Designing Drugs at the Atomic Scale with Computer Simulation

At the atomic level, the molecules in our bodies are in constant motion, and are undergoing constant change.  The motions are incredibly rich; they range from the isomerization of side-chains, to the formation and destruction of large intermolecular complexes, to the birth and death of the molecules themselves.  A deep understanding of these motions can radically improve our understanding of health and disease through rational design, where drugs target specific receptors, which are chosen for a specific molecular impact.

The Dickson Lab uses computational techniques such as molecular dynamics to simulate the motions of biomolecules (protein, RNA and DNA).  These numerical experiments extend our knowledge beyond the “snapshots” provided by X-ray crystallography and NMR, and provide the entire landscape of conformations accessible to a molecular system.  His goal is to use this technique to gain a deep understanding of the binding of small molecule drugs, which will be used to design small molecule therapeutics. 

The main limiting factor to molecular dynamics (MD) studies is a limitation of timescales.  Since MD operates by taking very small steps forward in time (about 1 femtosecond per step), we must compute a billion timesteps to even generate a trajectory that is a millionth of a second long!  For this reason, MD has been traditionally limited to observing processes that occur on the nanosecond to microsecond timescales.

Breaking the timescale barrier with enhanced sampling methods for molecular dynamics

The Dickson Lab specializes in developing computational approaches that can overcome this timescale barrier.  They use the WExplore method to observe ligand unbinding events that occur on timescales of seconds to minutes, which is over a million times longer that the reach of standard MD techniques.  WExplore is built on an ensemble of trajectories that are moved forward in time in a parallel fashion, making it amenable to large-scale computing clusters like the High Performance Computing Center at Michigan State University.

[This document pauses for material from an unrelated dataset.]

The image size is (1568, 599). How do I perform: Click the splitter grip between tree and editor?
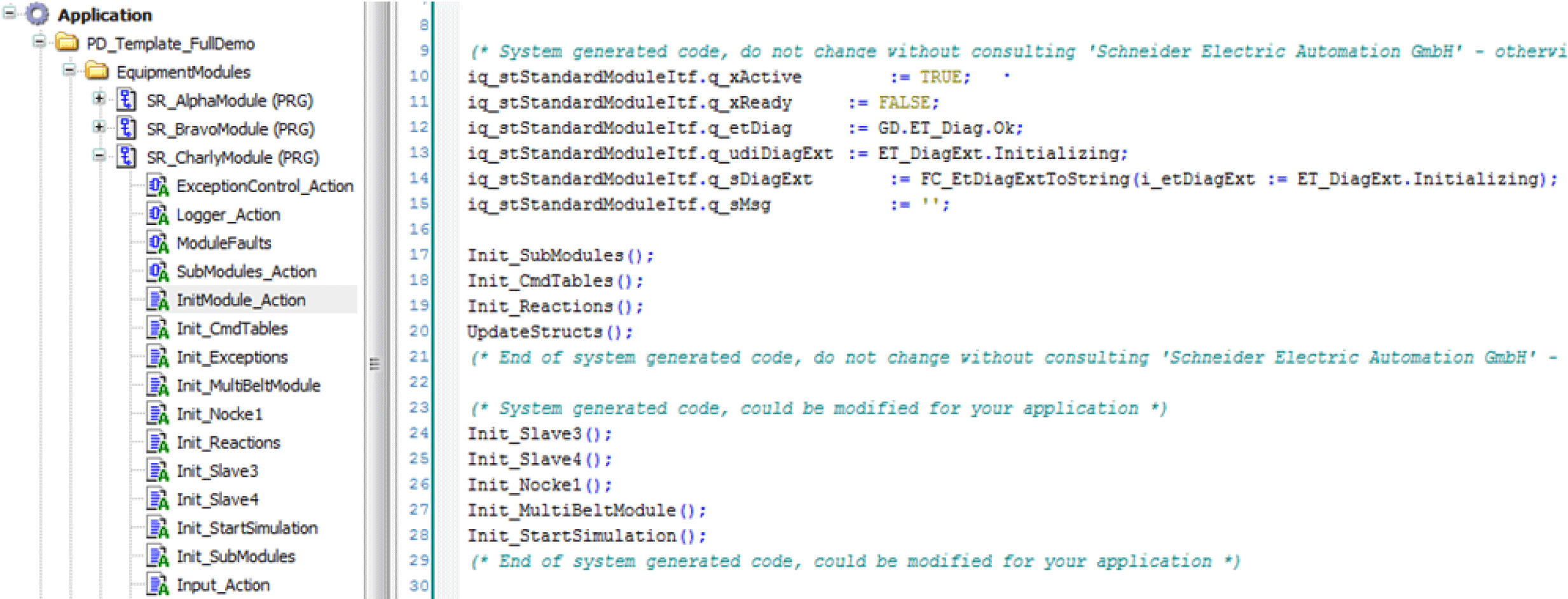[x=375, y=364]
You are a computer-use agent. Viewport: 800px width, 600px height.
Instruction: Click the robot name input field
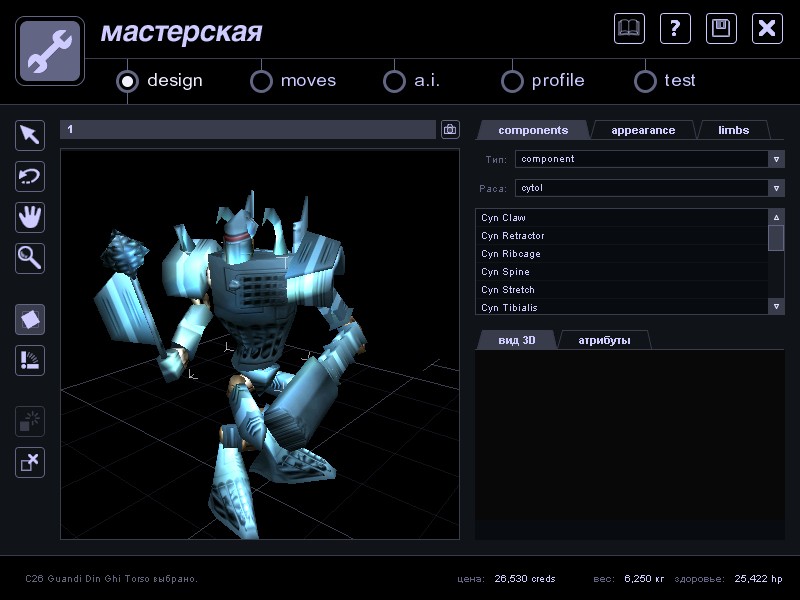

This capability enables us to answer fundamental questions about the biophysics of ligand binding.  By examining the ligand binding transition state we can discover the molecular interactions that determine how long a drug stays bound to its target, and predict changes to the drug that can extend residence times.  We can study changes in protein stability upon ligand binding by examining the interplay between local stabilizing forces that govern binding affinity (“binding and bonding”) and indirect destabilizing effects resulting from the presence of the ligand (“binding and breaking”).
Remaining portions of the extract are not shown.